Angkasa tersenyum simpul melihat kehangatan di depan matanya ini. Rasanya ini seperti mimpi pada hari kemarin, namun kini semuanya memang nyata.
Wisnu tengah mengobrol panjang dengan Zevan sedari tadi. Mulai dari bagaiman pesawat itu jatuh, dan bagaimana Zevan bisa bertahan hingga selamat. Sedangkan di sisi Zevan yang lain, ada Icha yang tengah menyuapi pria itu makan. Sedangkan Angkasa, ia disuruh hanya diam. Dan disinilah Angkasa sekarang, menatap kehangatan keluarga yang berada tepat di depan matanya.
"Tau gak kak, Icha dan Angkasa gak pernah berhenti nangis buat kamu," adu Wisnu terkekeh.
Zevan tersenyum, memandang Wajah Icha dan Angkasa bergantian. Dua wanita yang sangat berarti dalam hidupnya kini.
"Enggak kok! Icha gak nangis!" elak Icha, menahan malu.
Zevan hanya bisa tersenyum getir, ia tau kalau adiknya itu tak akan pernah mengakuinya.
"Kemarin, kak Zevan pergi ke Jepang aja kamu nangis. Apalagi kalau kak Zevan hampir pergi sela-"

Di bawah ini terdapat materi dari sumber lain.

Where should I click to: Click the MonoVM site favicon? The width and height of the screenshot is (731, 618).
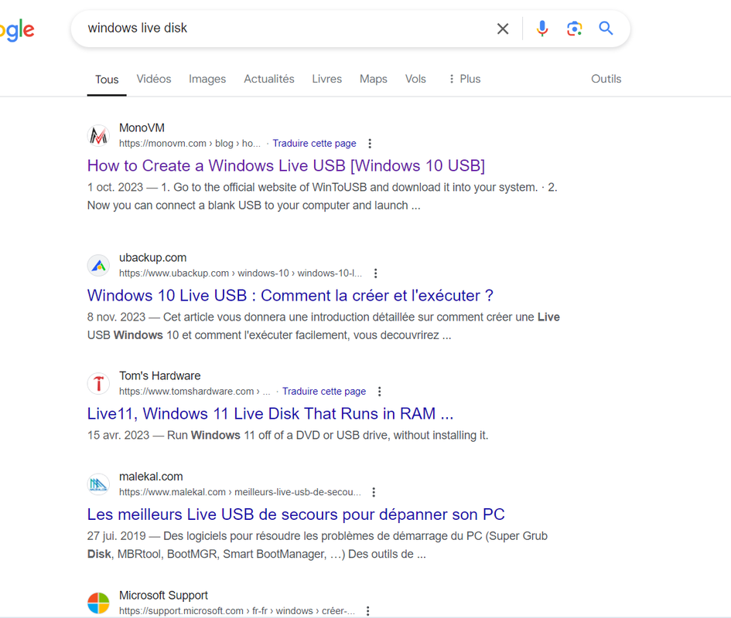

Belum sempat, Zevan menyelesaikan kalimatnya. Icha sudah memasukkan satu sendok nasi lembut ke mulutnya dengan kasar. Membuat pria itu terpaksa harus mengunyah terlebih dahulu.
Icha menatap Zevan dengan sendu, "Icha cuman gak mau ditinggalin lagi. Icha udah ditinggalin sama Bunda, Icha gak mau ditinggalin sama kakak lagi," lirih Icha hampir menangis.
Zevan tersenyum simpul, mengusap bahu Icha dengan tangan kirinya yang terpasang infus, "Kakak gak akan pernah ninggalin Icha kok. Kalau kakak pergi dan ninggalin Icha, siapa yang bakalan jahilin Icha lagi?" goda Zevan.
Lantas, Icha memandang Zevan dengan sorot mata dingin, "Bisa gak pakai kata-kata yang lebih enak didengar?" bentaknya emosi.
Zevan semakin terkekeh geli, "Maaf dek. Pokoknya kamu gak boleh nangis lagi. Kakak gak suka!" tegas Zevan.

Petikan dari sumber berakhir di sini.